Storied

Jul. 8th, 2013 09:22 am
chantico: (Rejuvinated)
It was *so* nice hosting good company for the last week. Lots of writing talk was had, stories were mutually read, and a long and relaxing 4th of July was spent in the company of old characters. It felt really, really excellent to be gaming again. I missed rolling those dice, and I missed Barty and Missy. We showed up on a mirror-planet to our original universe and stuck our noses where they didn't belong, as per usual, running afoul of the Vatican's secret time police. I *really* hope we get to continue sessions online, because this is A Good Plot.

What else did we do? Play some Rock Band, have a few writing dates, go out to eat far too much (entirely our fault. What a wonderful excuse to do things we shouldn't.) Watched Cabin in the Woods with Jen on Friday night. She reacted with as much glee as we'd hoped.

An extremely refreshing week in the social/creative categories, like a gentle coast through space post supernova. Ready to buckle down and tackle more book, and start reading me some grammar guides. The story A. read had a few grammar issues that I couldn't see, so it's time to brush up on the basics and dive head first into advanced grammar.

***

All the rain means my yard looks like a jungle. I started the deforestation yesterday by going at the bigger, woodier weeds with a pair of murder-shears. All weeds shall fall and wither before my mighty will! Then I got hot an bored so, uh, no more of that. I'm so amused by how vicious yard-implements look-- weed-whips, pruning shears, lawnmowers, those horrifying instruments with the spiky, rolling things at the end. The all look like torture tools. I'm having a hard time not cackling like an inquisitor while doing yard work.

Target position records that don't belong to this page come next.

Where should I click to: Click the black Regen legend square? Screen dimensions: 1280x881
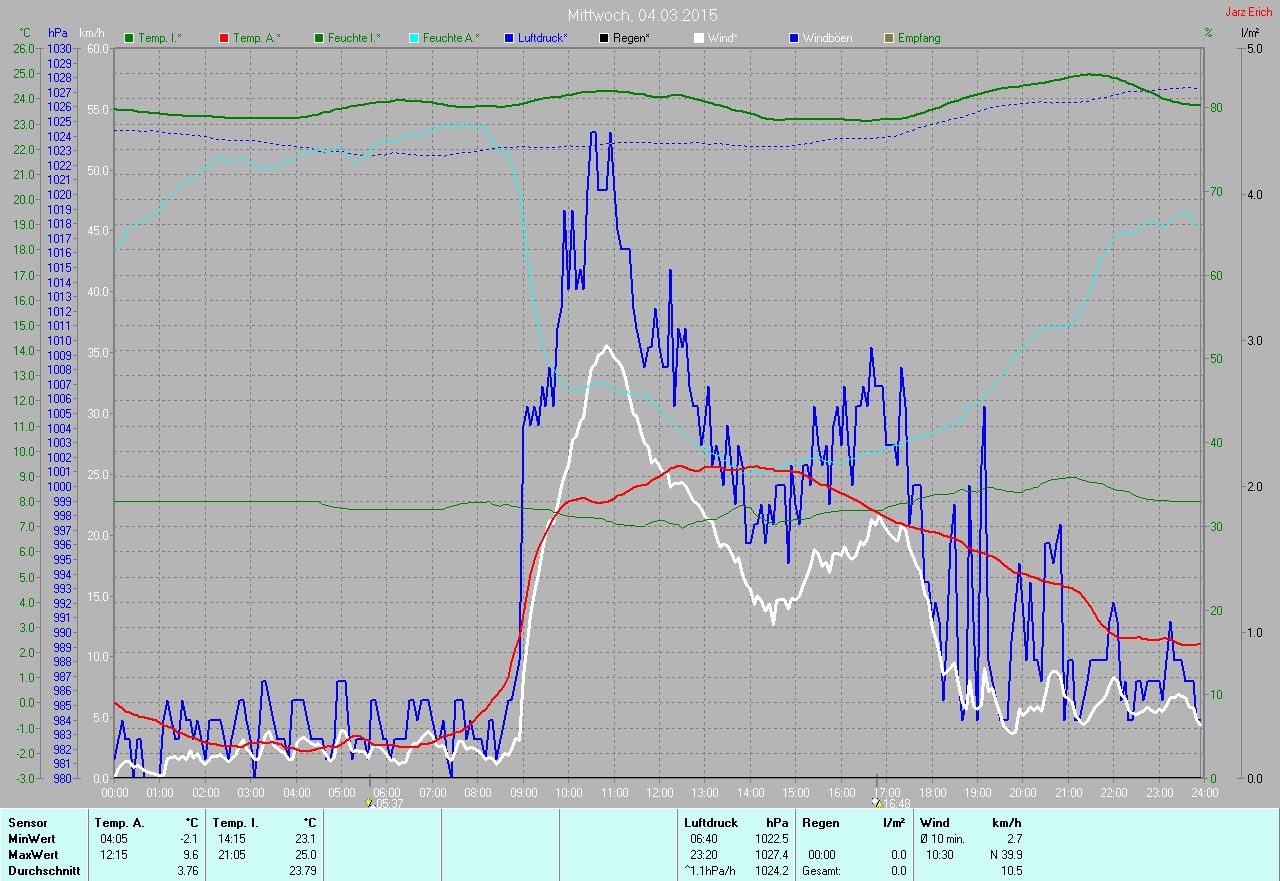[x=604, y=38]
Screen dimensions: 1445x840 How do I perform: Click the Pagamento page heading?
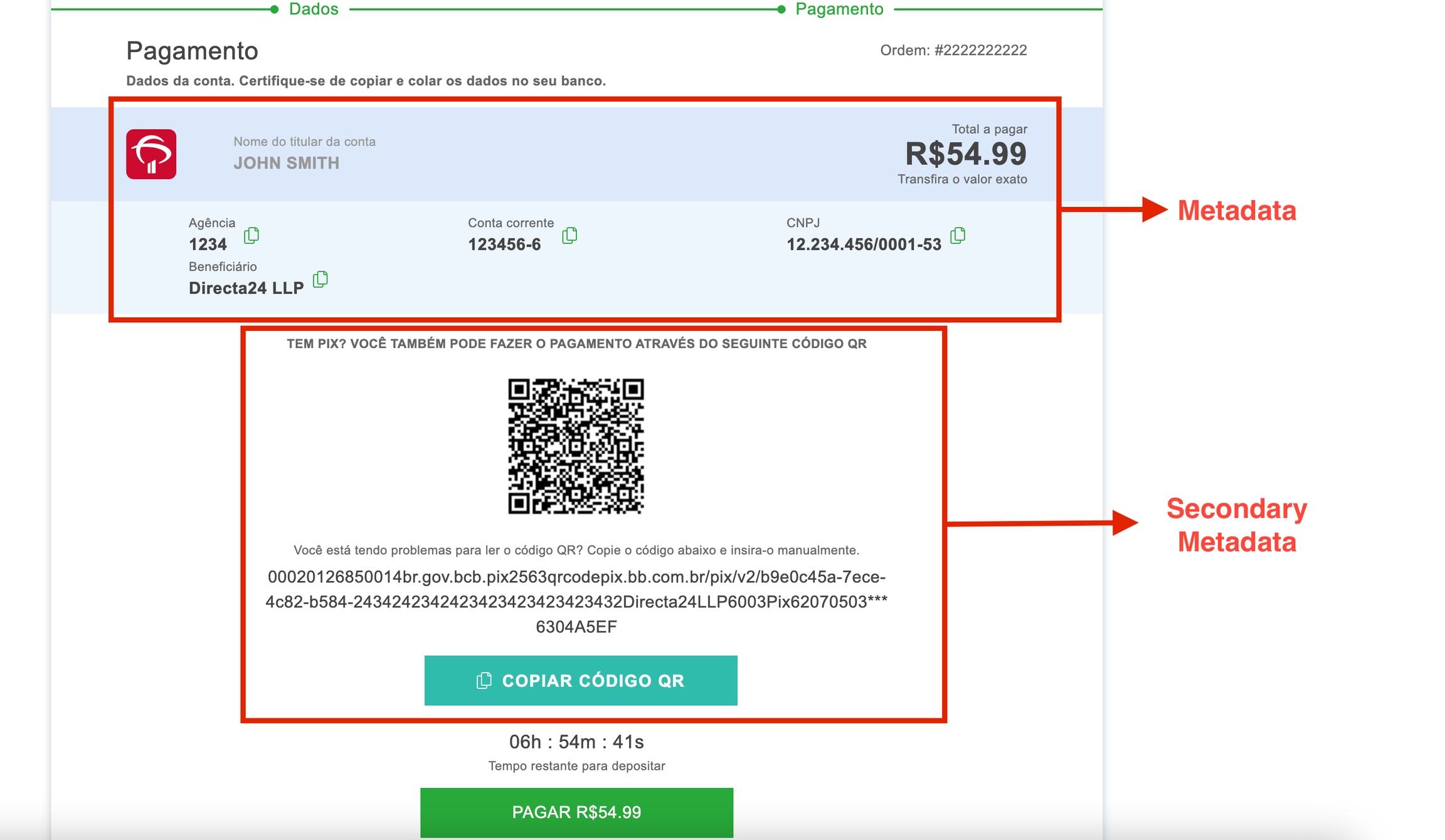192,51
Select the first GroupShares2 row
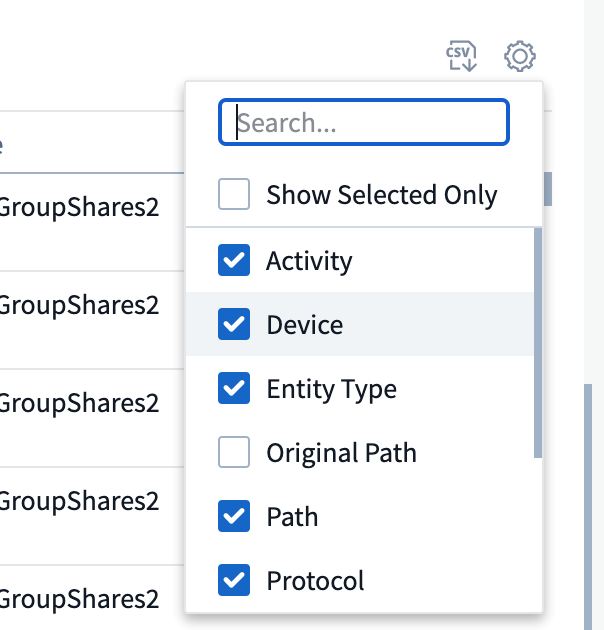Screen dimensions: 604x630 click(79, 208)
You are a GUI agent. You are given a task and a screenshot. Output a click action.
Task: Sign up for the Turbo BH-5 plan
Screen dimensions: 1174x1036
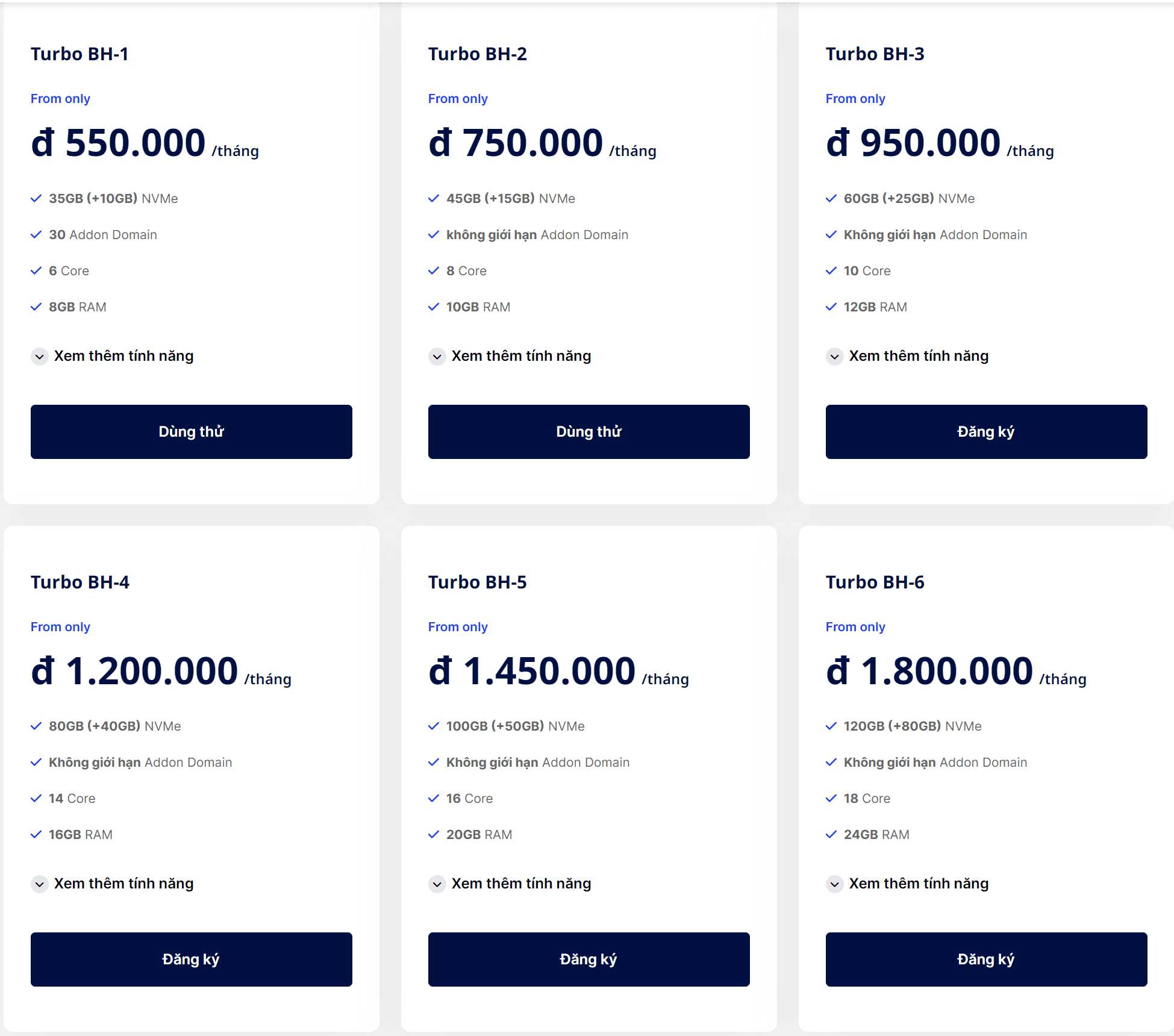(589, 960)
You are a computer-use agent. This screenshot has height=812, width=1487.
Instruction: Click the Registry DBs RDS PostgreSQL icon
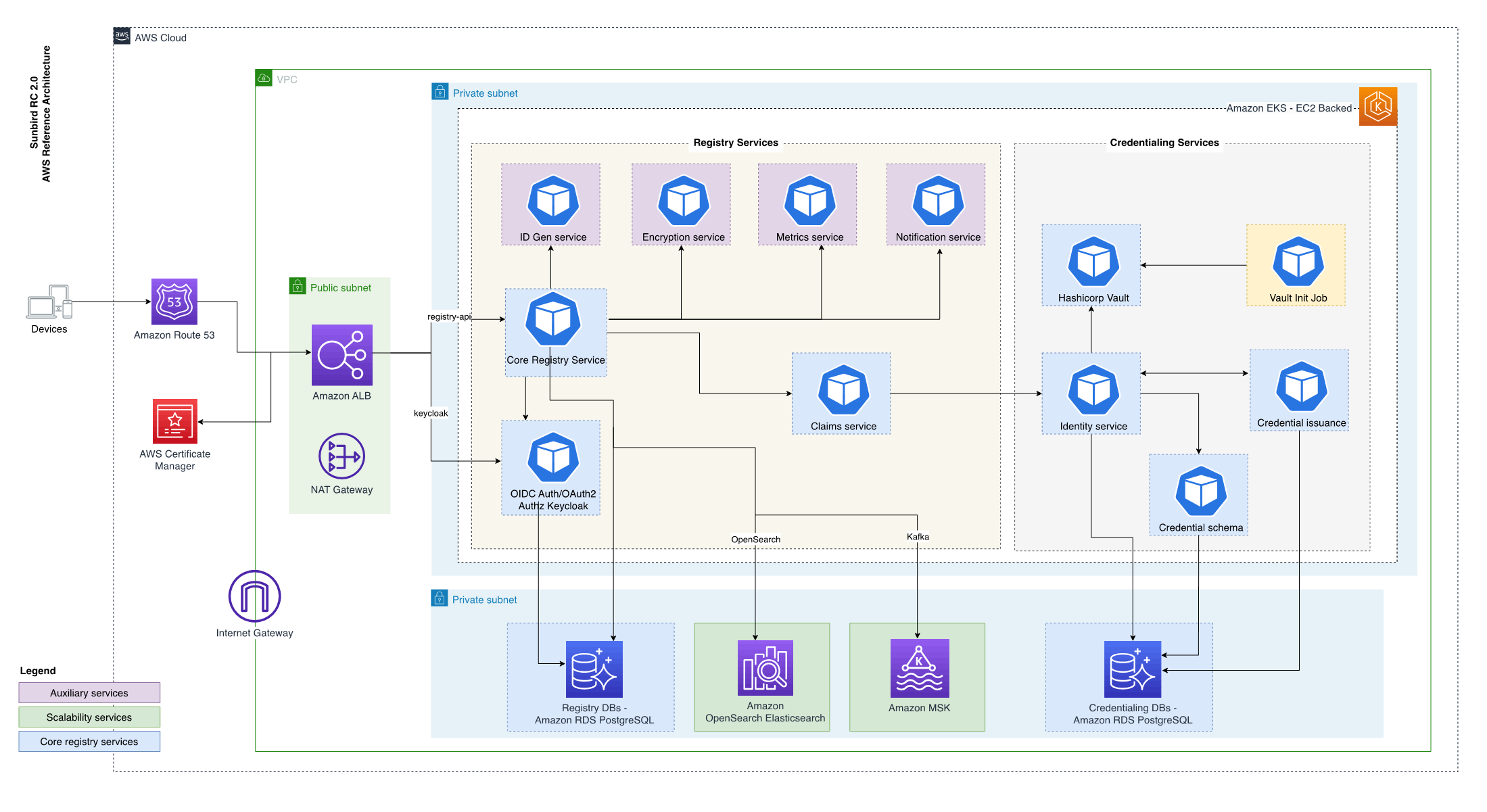[594, 669]
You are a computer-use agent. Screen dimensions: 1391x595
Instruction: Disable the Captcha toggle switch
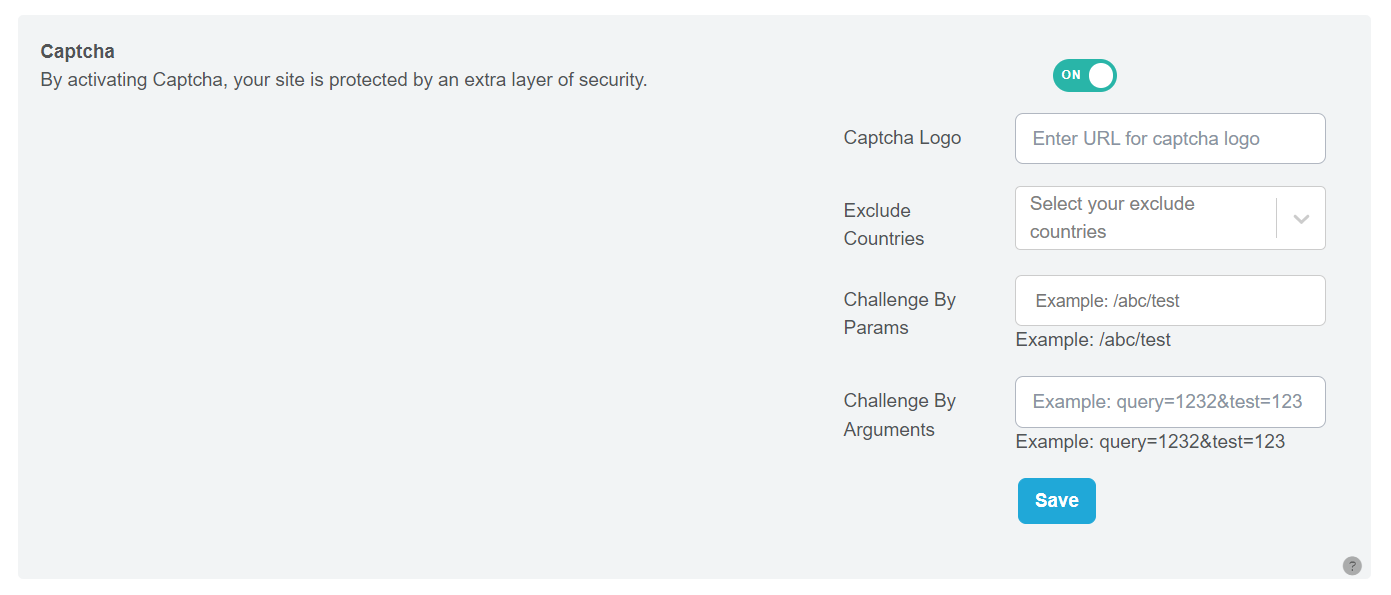point(1084,75)
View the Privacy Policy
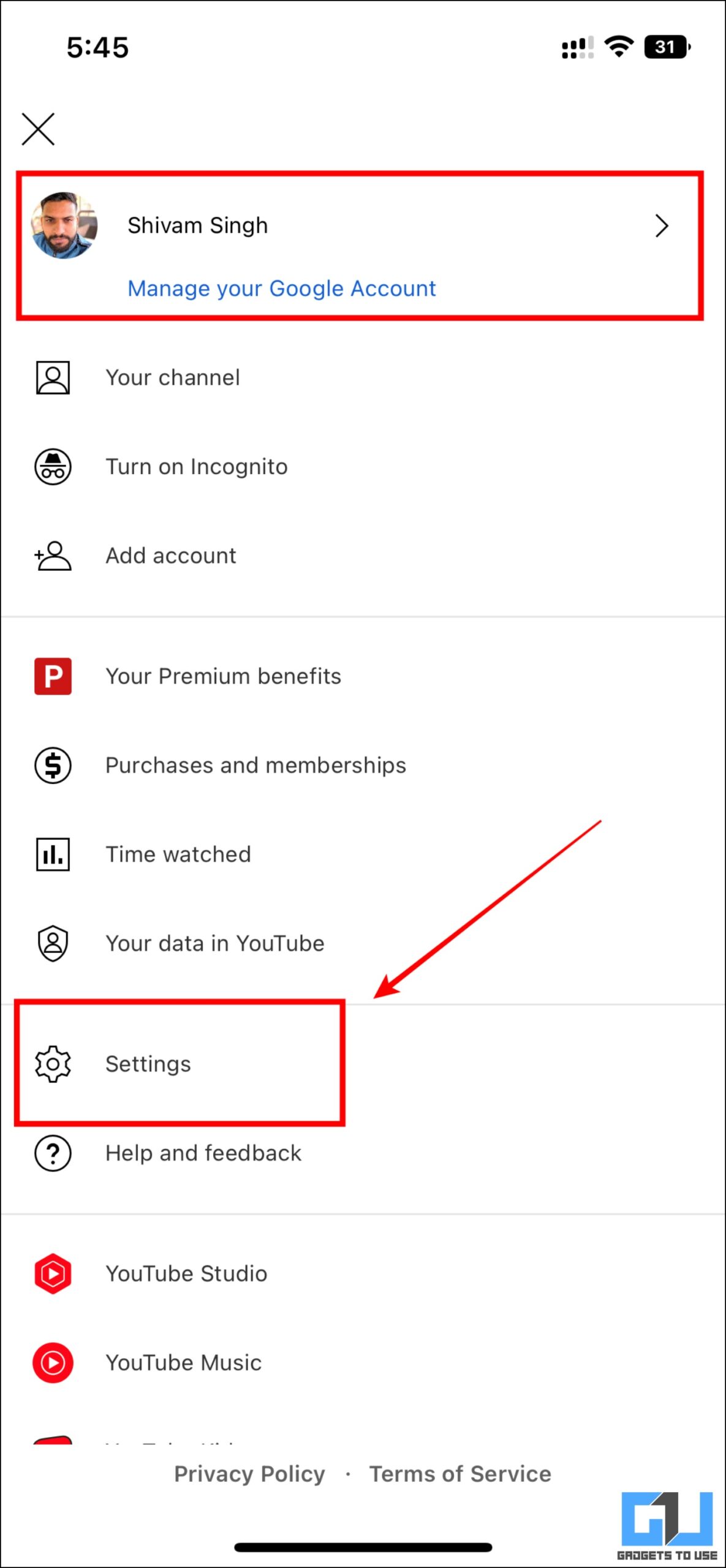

The climbers are attacking from the Pit side. I need to find my wellies to wade into that mess: poison ivy up to the knee and god knows what else. I'm not sure what to do to take it all out . . . other than wait for winter.

***

Saw Superman. Enjoyed it enough. The disaster porn was disaster-porny, and we all know I can't help but drool over crumpling buildings and mangled cars. And The Big Divisive Moment didn't feel as wrong to me as I thought it would-- Cavill sold me on the anguish and necessity. Which is good! Because for the rest of the movie, Superman seems to give about as much of a shit as a constipated muskrat. I don't know-- I loved Lois, I loved Zod, Fanora was fantastic . . . but overall I felt like these were characters ready to come into their own, doing cool things, who would at critical points have their strings jerked by an off screen puppeteer and recite lines or make choices that I found *baffling*. I can wrap my head around a Superman who Does The Thing, but I cannot wrap my brain around a Superman *who does not spend the time trying to evacuate people*. I actually felt icky over how many folk I knew were dying, unseen and unthought of by the pinnacle of compassion. plus there were some really big plot holes that made me have to chew on my own tongue to keep from arguing with the movie screen.

Zack Snyder, man. Zack Snyder feels like the dude who has some really amazing, really moving ideas, and never figured out the intricacies of storytelling needed to properly convey them. I think he really feels potently about the properties he takes on, but just . . . does not have the language to (paraphrasing Stephen King here)make a telepathic link with his audience, where they are feeling what you're feeling, moved by what moves you. He substitutes flash for lack of a larger storytelling vocabulary.

Knots

Jul. 1st, 2013 11:52 am
chantico: (Winsome)
It's been a little busy round these parts!

Backing up a bit: Jason took off for Origins, leaving me alone for the weekend to hang out with myself and start working on my own things (and cleaning the fuck out of the house) in prep for the *next* week, in which I took a fuck-off vacation, just sitting around and playing video games and not touching anything resembling work. Trying to refill my well. It was less successful than I'd hoped, though the time off was nice; it didn't manage to hit the inspiration button. I *did* play a lot of Skyrim. Thumbs up to that.

And then mid last week, A. arrived for a week and a half long stay, and we went up to Muncie on Friday for a wedding which ended up being a mini Changeling folk reunion, and, oh, there it was. That's exactly what I needed-- comfortable, lovely family time with the people I live and breathe for. We played a raucous game of Cards Against Humanity Friday night, and after the wedding on Saturday, played mini-golf at 10 pm and got milkshakes.

I'm reading It, by Stephen King. One of the major themes of the book is the power of friendship, chosen family, and love, and how we are greater than out individual parts when we are connected to those people who are ours. Friday, listening to folks desecrate all good taste and laugh till we cried, I felt overwhelmed with that bittersweet power. I miss these folks so very much, and am so grateful of the time I get to spend with them. Staying in touch is *so* difficult, but I really want to do better. Y'all are my lifeblood.

A. is around for the rest of the week, and there will certainly be more fun times, and lots of writing dates, and I'm feeling up the challenge.